### Required action
Repeat exactly, and only, the lines from the line bearing "Expand the truncated Soya Cha Cha description" through the end of the material. Do not copy the pictures.

### Raw data
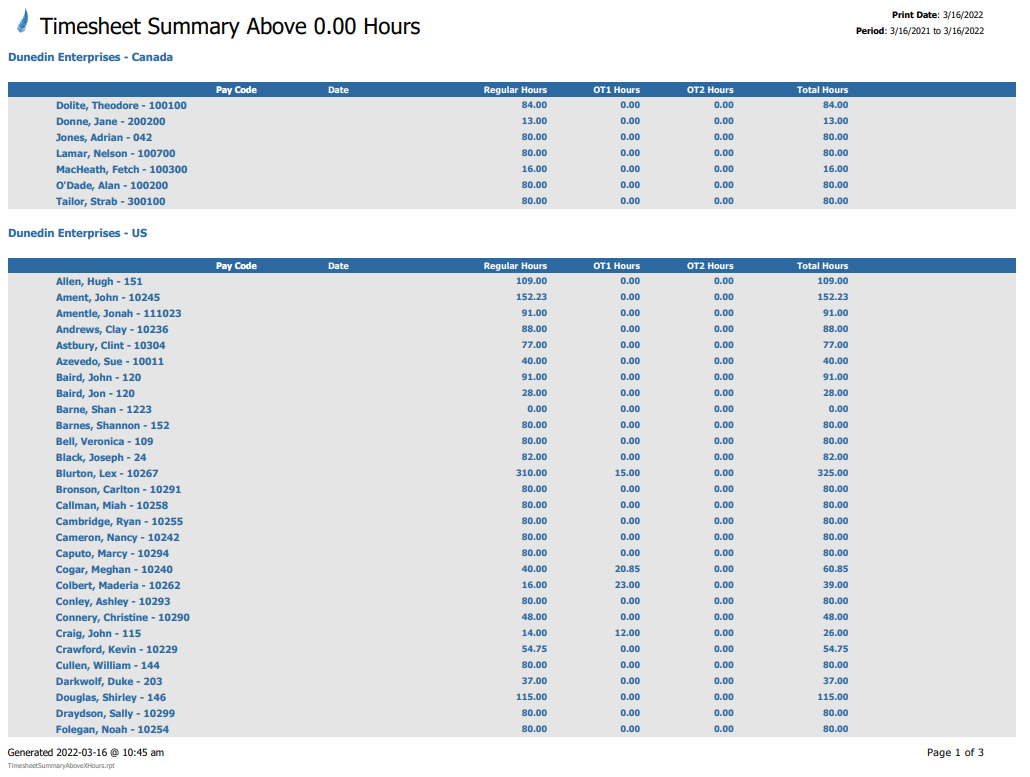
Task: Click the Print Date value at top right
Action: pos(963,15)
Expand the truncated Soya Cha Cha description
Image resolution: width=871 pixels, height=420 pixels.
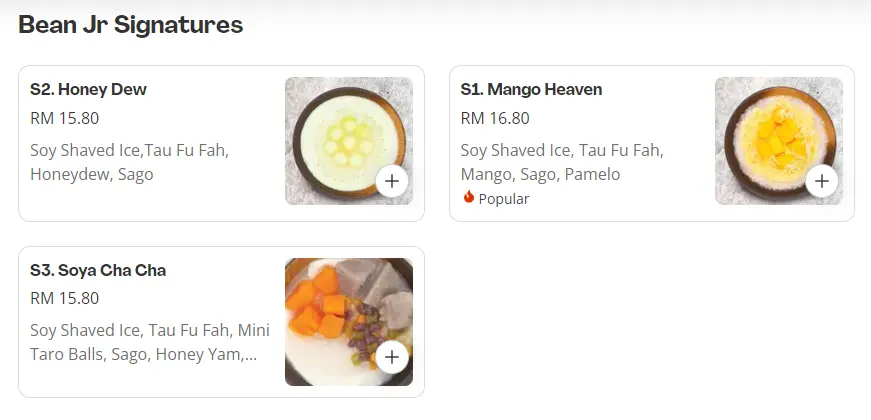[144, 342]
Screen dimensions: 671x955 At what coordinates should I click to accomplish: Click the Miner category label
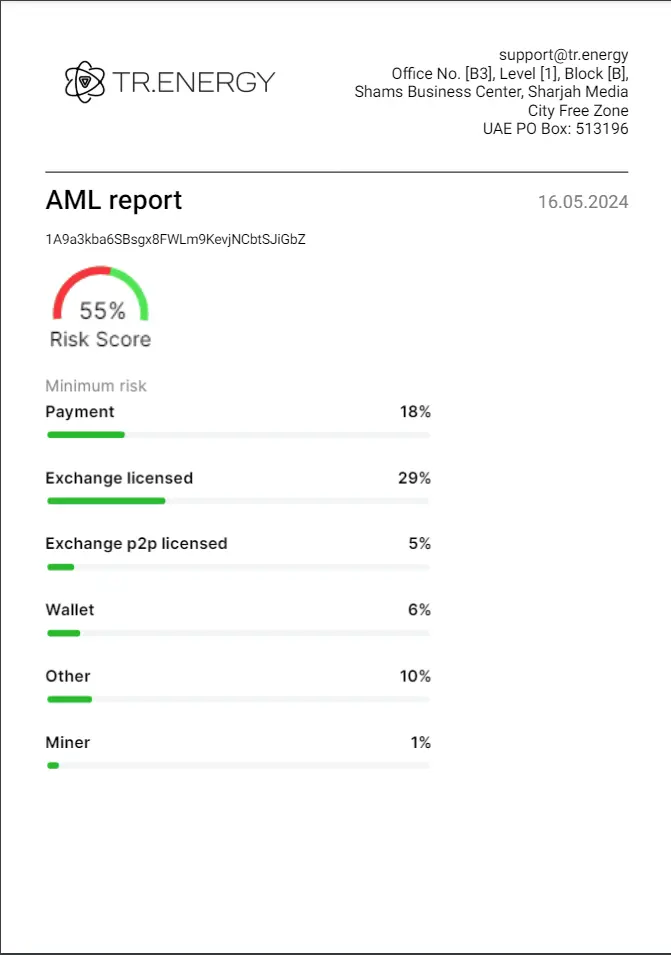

### Solved exercise
Expand the truncated Soya Cha Cha description
Image resolution: width=871 pixels, height=420 pixels.
[144, 342]
Screen dimensions: 671x955 At what coordinates should I click to accomplish: Click the Miner category label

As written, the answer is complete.